Können sie die jüngsten Änderungen in der Gesetzgebung zum Gebrauch von Cannabis erläutern?

Beka Tsikaraschwili, der zum White Noise Movement gehört, wurde 2014 wegen des Besitzes von 70 Gramm Marihuana festgenommen. Auf den Besitz einer solchen Menge steht laut Gesetz eine Gefängnisstrafe zwischen sieben und 14 Jahren. Er hat gegen sein Urteil Verfassungsbeschwerde eingelegt. Nun hat das Gericht geurteilt, dass die Strafe in diesem Fall nicht verfassungsgemäß ist – und damit auch in allen anderen Fällen, in denen es um den Besitz von bis zu 70 Gramm Marihuana geht.
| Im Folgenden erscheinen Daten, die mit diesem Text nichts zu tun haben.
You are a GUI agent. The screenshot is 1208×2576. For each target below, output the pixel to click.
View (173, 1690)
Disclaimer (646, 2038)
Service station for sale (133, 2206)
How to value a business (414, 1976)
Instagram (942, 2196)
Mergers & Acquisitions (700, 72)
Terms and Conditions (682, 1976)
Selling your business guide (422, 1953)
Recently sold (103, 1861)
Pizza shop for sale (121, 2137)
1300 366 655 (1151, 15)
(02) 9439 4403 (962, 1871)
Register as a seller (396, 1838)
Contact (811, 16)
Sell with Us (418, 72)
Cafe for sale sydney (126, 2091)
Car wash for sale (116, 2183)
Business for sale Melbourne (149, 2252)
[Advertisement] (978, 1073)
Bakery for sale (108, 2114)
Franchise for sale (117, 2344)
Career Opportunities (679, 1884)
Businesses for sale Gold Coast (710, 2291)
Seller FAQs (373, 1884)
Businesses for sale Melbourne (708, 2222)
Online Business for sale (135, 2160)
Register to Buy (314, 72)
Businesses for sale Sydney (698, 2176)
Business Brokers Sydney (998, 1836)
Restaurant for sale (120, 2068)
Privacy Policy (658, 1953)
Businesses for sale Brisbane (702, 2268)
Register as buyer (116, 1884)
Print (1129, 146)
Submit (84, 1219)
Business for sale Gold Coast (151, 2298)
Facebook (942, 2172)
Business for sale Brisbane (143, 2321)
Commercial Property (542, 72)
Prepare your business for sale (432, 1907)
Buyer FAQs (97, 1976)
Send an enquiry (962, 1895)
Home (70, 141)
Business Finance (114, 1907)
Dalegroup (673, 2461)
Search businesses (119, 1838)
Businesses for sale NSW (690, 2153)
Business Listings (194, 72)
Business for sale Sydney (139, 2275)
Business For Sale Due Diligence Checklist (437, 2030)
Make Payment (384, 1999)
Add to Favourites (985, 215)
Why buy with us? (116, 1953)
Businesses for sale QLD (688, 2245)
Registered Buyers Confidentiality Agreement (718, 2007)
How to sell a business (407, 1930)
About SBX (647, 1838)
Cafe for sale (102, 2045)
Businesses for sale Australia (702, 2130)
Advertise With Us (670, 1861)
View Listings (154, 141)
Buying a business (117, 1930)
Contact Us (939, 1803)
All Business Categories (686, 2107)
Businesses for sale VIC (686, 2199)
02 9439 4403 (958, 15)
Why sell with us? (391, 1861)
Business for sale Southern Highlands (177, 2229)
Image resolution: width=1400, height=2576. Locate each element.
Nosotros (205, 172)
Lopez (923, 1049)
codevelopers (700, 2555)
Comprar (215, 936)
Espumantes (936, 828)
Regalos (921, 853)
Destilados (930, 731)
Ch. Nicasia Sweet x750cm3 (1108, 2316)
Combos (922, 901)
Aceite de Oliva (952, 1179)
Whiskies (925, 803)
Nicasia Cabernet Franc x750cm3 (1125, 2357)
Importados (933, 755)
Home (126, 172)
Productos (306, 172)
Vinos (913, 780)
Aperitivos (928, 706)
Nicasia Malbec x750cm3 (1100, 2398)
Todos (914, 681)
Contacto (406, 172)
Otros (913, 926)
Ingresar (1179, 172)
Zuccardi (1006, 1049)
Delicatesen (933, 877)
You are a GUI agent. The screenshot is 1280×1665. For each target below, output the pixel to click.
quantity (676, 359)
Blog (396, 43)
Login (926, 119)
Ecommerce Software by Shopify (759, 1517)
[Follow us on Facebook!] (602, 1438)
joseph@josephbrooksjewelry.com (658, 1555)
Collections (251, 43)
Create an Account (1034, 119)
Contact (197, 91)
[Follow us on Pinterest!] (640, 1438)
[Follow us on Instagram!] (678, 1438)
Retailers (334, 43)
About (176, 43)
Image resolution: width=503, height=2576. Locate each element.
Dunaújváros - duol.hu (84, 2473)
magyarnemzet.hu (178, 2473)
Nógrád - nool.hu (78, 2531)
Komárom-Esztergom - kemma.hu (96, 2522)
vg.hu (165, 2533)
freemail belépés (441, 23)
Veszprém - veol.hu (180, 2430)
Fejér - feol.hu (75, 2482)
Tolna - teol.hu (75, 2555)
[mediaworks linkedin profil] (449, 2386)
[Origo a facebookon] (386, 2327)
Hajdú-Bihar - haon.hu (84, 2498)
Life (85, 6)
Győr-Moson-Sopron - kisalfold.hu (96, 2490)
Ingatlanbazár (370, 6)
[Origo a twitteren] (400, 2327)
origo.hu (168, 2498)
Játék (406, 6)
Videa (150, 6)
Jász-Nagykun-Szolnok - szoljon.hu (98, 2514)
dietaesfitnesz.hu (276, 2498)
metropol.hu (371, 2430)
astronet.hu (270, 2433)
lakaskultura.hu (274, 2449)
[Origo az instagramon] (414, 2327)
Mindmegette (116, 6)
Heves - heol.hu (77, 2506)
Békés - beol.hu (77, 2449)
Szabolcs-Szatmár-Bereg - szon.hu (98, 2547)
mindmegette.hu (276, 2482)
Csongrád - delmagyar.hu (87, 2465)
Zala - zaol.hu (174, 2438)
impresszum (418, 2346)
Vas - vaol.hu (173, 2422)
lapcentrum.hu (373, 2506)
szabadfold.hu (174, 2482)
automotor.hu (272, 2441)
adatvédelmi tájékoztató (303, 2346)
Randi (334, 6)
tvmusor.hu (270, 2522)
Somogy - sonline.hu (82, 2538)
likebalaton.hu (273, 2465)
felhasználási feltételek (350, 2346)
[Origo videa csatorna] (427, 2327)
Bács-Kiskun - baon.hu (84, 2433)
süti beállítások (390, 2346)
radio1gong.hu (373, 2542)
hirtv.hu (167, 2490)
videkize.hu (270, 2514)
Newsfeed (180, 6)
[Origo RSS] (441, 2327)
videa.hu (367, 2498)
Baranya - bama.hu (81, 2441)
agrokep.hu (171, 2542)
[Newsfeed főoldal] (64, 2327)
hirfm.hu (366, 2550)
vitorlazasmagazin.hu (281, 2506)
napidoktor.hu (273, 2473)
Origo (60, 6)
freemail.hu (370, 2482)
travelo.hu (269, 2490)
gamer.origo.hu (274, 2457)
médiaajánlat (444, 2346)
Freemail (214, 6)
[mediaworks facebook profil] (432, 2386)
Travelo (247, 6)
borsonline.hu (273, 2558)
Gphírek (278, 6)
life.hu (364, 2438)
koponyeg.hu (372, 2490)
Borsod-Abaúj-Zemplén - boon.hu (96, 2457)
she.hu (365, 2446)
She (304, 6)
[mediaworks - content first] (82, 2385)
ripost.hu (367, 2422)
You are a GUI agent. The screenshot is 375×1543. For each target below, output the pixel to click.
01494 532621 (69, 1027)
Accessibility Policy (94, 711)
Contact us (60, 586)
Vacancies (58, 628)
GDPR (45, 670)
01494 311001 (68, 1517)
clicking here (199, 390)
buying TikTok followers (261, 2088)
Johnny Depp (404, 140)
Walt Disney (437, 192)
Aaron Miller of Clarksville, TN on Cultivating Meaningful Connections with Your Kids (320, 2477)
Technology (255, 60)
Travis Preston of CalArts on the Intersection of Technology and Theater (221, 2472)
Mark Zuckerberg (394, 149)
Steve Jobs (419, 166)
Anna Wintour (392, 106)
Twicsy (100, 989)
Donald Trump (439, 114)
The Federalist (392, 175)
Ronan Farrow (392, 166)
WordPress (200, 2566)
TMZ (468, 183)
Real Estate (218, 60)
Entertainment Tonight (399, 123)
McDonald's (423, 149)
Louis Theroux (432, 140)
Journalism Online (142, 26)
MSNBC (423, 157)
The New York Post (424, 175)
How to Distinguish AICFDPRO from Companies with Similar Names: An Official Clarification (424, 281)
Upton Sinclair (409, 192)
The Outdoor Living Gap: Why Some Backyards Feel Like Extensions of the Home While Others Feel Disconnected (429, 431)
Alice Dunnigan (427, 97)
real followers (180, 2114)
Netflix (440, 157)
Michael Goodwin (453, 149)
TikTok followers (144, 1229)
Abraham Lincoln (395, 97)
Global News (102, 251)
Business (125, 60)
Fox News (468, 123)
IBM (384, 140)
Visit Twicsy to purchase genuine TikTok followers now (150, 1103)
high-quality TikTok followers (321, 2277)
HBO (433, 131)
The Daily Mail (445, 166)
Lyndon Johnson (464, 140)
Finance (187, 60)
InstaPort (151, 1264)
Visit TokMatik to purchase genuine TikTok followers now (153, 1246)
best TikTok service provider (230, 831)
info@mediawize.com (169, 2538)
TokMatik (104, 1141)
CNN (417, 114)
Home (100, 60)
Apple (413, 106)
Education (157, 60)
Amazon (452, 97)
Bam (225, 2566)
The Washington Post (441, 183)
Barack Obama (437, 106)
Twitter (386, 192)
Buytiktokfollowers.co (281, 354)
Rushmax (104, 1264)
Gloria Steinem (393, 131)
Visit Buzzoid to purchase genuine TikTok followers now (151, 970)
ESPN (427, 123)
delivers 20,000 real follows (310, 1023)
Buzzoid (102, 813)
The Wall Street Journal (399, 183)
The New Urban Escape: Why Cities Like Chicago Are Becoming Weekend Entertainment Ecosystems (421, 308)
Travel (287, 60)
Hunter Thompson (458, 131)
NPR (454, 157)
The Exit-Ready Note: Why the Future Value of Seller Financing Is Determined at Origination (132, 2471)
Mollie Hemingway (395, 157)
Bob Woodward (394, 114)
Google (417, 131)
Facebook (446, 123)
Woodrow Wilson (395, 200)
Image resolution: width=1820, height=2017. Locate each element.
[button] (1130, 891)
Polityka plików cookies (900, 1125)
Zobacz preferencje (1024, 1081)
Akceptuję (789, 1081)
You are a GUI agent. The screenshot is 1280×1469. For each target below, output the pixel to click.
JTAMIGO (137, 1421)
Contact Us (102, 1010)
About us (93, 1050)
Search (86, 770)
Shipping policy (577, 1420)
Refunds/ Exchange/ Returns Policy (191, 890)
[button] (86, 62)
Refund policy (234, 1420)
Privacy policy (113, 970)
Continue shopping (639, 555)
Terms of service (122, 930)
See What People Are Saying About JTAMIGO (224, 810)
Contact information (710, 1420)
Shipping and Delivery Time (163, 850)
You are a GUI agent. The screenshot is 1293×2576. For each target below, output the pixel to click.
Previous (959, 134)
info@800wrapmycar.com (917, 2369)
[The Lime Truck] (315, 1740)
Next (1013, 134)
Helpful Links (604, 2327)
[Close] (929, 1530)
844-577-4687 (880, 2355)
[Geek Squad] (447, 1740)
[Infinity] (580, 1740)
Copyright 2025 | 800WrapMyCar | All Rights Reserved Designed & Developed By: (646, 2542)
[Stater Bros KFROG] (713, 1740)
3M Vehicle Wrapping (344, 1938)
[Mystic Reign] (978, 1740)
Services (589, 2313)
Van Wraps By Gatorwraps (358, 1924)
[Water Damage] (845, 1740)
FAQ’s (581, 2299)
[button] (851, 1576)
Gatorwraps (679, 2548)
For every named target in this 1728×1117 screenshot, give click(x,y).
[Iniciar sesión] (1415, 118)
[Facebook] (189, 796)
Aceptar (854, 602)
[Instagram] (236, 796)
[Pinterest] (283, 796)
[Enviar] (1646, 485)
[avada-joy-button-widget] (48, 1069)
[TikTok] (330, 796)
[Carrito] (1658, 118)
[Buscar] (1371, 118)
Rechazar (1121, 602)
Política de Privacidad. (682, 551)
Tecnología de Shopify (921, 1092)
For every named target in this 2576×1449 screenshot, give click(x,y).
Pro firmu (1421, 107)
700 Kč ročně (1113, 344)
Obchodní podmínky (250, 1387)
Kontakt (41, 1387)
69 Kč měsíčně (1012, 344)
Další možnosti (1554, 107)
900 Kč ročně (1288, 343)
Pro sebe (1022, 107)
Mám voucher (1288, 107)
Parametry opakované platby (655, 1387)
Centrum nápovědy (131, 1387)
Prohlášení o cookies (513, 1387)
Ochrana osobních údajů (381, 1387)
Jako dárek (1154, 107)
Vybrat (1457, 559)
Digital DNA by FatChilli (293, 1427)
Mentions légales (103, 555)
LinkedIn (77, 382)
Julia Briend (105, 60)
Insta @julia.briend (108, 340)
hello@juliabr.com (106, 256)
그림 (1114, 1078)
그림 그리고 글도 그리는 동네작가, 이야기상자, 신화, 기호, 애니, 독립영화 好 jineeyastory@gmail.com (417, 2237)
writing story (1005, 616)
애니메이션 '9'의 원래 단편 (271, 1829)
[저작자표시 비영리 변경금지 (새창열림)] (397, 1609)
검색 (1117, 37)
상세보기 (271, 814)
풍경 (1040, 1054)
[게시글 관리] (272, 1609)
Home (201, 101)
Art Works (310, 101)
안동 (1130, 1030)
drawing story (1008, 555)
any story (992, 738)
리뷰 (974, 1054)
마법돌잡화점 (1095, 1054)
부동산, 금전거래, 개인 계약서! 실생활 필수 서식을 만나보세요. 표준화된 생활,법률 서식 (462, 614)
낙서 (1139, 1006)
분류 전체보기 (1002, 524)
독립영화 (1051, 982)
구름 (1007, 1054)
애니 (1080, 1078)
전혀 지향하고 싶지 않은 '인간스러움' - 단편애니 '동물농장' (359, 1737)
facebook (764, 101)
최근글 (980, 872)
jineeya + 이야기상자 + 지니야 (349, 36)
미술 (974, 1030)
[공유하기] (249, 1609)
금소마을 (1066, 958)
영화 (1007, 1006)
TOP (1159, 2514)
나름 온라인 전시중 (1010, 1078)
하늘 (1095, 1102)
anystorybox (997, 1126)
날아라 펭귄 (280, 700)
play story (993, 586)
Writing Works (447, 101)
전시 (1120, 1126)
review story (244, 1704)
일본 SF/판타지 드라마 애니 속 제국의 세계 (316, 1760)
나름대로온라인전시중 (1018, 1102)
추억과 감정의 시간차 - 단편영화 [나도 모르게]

Das war das erste Urteil. Danach kamen die Urteile zu Desomorphin und zum Cannabisanbau. Es gab also keine parlamentarische Änderung der Drogengesetze, sondern Präzedenzfälle, die daraufhin Gesetz wurden und aufgrund derer viele weitere Leute freigekommen sind.

Muss man in jedem Einzelfall auf diese Weise vorgehen?

Ja, leider ist der Weg über das Verfassungsgericht, das unabhängig von den Parteien und der Politik arbeitet, der einzige, den zivilgesellschaftliche Aktivisten gehen können, um etwas zu bewegen. Ich habe derzeit den Metamphetamin-Fall vor dem Verfassungsgericht, daneben laufen weitere Fälle mit anderen Substanzen.

Was sind also die Perspektiven für die Zukunft?

Die Regierung weiß, dass sie die Veränderungen nicht aufhalten kann. Wir befinden uns in einem Prozess, in dem wir schließlich die europäische Gesellschaft werden, von der wir tief in unseren Herzen schon wissen, dass wir sie sind. Eines Tages werden wir  eine humane Drogenpolitik haben. Das Traurige ist, dass bis dahin Leute in den Gefängnissen sitzen, nur weil man irgendwelche Spuren oder leere Spritzen bei ihnen gefunden hat.